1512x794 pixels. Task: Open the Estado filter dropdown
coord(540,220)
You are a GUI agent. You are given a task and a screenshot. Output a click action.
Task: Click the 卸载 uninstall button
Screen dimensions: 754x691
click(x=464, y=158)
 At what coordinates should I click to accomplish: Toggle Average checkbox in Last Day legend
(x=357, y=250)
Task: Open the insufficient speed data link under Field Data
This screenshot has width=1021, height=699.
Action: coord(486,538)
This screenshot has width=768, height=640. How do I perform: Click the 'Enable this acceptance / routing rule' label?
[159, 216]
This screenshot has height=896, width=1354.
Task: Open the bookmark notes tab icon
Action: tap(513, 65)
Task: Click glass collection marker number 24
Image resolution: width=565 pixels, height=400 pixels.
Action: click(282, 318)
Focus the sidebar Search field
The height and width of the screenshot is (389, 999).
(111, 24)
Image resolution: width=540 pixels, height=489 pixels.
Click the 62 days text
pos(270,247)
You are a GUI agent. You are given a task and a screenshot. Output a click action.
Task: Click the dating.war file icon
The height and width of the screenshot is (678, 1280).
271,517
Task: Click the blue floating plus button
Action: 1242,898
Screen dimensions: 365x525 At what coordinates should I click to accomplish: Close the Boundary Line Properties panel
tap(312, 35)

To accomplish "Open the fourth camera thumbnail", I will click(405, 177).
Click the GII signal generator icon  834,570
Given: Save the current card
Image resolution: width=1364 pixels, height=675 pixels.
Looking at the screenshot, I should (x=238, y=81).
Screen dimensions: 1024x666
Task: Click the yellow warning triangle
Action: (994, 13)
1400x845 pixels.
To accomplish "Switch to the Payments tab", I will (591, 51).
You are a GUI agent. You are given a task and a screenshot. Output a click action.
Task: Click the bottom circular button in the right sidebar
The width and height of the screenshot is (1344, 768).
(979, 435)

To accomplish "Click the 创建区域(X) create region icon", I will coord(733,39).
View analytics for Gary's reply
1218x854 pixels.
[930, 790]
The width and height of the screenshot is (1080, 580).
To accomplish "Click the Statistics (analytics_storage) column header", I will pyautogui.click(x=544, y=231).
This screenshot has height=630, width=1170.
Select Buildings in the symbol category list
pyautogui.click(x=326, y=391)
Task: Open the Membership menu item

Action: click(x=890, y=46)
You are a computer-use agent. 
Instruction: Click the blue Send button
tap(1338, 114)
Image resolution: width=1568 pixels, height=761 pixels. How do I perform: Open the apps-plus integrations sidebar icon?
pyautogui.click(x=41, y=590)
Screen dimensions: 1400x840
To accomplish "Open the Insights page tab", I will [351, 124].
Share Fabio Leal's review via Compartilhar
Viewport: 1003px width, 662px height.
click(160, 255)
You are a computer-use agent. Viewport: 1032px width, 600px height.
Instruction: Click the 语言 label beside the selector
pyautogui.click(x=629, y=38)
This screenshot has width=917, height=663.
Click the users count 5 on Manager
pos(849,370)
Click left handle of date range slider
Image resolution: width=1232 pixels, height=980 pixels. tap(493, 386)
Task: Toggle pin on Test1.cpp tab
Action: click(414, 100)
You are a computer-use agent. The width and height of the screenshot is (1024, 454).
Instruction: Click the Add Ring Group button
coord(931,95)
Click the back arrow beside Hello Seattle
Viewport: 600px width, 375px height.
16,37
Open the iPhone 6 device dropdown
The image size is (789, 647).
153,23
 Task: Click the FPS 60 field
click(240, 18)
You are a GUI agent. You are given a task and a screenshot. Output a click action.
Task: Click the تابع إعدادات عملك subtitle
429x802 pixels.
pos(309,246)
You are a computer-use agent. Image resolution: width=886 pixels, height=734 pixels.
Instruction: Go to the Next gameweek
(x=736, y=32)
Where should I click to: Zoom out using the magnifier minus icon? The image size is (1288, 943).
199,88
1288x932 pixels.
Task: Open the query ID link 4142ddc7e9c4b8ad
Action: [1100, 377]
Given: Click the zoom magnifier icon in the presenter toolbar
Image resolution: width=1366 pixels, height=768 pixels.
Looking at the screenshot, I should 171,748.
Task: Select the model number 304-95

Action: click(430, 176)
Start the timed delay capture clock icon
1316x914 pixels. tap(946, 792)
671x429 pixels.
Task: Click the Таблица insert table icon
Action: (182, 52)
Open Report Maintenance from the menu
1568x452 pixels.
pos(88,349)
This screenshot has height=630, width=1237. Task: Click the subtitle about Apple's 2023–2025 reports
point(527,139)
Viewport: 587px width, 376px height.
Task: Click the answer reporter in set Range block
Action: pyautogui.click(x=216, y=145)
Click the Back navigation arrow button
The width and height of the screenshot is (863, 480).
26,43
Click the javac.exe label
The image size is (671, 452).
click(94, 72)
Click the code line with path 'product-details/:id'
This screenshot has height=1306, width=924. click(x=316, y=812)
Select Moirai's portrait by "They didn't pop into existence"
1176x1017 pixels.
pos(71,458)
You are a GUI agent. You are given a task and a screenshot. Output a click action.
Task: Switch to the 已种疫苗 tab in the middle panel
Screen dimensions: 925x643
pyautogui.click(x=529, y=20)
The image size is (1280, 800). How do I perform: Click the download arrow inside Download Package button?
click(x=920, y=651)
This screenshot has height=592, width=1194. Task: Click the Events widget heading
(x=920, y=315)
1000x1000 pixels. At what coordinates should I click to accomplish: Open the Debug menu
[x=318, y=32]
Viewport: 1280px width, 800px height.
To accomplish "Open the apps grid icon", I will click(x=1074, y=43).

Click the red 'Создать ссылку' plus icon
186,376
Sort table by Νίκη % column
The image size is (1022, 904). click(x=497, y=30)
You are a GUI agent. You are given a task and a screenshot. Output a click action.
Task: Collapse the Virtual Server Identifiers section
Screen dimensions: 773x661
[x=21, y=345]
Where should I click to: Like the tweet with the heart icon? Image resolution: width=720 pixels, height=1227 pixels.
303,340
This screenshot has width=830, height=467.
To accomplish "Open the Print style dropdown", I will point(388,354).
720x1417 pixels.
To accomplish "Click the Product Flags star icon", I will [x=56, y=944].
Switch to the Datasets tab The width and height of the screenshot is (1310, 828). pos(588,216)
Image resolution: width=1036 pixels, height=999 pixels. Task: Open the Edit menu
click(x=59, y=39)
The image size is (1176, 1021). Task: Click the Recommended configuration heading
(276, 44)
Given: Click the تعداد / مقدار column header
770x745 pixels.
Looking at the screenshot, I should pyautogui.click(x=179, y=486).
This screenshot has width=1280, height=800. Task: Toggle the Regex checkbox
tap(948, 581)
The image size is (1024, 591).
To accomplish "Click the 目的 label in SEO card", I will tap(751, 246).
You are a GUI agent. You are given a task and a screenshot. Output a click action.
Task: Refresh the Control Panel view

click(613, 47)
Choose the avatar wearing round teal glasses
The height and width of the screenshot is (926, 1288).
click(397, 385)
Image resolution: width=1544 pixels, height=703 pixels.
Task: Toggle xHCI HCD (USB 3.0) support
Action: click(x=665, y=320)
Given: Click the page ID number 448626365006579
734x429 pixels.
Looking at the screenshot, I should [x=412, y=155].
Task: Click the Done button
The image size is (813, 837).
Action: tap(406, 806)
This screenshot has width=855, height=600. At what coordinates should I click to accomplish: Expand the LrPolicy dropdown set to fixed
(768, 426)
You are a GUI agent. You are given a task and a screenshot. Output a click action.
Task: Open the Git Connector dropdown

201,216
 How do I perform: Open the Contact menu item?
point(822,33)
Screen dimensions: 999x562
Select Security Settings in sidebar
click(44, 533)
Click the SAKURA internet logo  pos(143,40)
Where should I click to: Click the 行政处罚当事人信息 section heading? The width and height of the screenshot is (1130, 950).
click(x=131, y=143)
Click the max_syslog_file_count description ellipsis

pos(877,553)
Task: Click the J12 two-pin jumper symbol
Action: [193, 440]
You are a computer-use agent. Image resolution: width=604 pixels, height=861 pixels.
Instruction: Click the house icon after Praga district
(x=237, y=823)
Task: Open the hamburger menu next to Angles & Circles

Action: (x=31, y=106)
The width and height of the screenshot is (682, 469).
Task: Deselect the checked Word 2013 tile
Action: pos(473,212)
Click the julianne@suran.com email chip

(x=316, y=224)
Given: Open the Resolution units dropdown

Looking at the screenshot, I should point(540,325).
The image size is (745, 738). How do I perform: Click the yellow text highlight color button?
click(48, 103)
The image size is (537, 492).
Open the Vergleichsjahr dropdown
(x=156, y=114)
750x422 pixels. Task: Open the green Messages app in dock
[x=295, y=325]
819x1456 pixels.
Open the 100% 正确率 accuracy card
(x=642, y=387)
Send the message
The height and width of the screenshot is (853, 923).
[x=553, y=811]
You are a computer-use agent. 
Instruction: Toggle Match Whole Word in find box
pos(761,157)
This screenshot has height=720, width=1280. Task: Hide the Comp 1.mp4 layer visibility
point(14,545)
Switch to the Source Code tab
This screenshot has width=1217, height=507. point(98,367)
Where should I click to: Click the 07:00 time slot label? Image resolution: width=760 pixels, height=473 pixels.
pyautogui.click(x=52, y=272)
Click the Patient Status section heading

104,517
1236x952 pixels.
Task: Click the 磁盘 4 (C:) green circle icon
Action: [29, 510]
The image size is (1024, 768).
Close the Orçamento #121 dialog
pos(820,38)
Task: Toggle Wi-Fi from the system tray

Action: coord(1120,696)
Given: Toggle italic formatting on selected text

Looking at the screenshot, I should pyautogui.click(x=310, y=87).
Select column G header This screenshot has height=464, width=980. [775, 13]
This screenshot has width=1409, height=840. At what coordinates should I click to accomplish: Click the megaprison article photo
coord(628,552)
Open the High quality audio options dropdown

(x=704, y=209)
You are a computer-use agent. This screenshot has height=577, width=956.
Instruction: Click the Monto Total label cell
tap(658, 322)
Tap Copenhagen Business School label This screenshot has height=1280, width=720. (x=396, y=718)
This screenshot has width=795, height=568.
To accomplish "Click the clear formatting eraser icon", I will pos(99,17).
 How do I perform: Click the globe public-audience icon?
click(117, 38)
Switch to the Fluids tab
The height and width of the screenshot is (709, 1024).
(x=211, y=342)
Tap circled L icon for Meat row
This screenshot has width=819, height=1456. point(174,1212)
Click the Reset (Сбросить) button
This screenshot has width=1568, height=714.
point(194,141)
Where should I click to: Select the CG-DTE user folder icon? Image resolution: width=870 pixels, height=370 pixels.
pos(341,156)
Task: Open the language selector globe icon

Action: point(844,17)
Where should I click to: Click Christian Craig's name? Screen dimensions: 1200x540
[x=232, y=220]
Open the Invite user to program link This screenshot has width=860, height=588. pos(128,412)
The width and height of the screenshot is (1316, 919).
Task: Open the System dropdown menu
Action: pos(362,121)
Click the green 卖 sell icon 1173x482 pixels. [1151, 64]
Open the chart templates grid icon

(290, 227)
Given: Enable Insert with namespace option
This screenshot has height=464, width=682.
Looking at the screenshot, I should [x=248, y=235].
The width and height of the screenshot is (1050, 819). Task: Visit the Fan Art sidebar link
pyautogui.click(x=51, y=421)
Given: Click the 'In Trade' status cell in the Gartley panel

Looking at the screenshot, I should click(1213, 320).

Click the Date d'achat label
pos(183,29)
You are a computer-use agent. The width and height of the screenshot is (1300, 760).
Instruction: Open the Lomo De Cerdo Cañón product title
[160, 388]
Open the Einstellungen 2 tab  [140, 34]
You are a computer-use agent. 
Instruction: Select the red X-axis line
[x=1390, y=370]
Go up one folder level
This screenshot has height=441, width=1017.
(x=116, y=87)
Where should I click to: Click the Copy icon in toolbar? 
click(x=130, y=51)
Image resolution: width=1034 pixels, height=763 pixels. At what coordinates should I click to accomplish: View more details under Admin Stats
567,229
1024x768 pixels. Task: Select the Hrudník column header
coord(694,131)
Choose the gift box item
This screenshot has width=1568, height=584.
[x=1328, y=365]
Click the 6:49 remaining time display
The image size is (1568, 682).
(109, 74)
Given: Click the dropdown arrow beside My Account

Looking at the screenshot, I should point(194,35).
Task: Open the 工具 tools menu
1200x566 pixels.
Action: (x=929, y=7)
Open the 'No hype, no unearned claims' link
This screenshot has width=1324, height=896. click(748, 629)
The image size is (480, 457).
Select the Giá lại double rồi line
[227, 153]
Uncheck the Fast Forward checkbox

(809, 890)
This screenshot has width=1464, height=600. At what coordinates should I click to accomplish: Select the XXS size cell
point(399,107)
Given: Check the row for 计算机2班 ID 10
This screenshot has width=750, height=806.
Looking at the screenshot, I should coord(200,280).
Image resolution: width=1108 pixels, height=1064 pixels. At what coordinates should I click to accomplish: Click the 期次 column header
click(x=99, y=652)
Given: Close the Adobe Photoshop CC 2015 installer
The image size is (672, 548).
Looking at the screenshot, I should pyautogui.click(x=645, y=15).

^^^^

### Work request
Quote the listing above, but only from the line that shows "Task: Open the insufficient" through the line that shows "Task: Click glass collection marker number 24".

### Response area
Task: Open the insufficient speed data link under Field Data
This screenshot has width=1021, height=699.
Action: coord(486,538)
This screenshot has width=768, height=640. How do I perform: Click the 'Enable this acceptance / routing rule' label?
[159, 216]
This screenshot has height=896, width=1354.
Task: Open the bookmark notes tab icon
Action: tap(513, 65)
Task: Click glass collection marker number 24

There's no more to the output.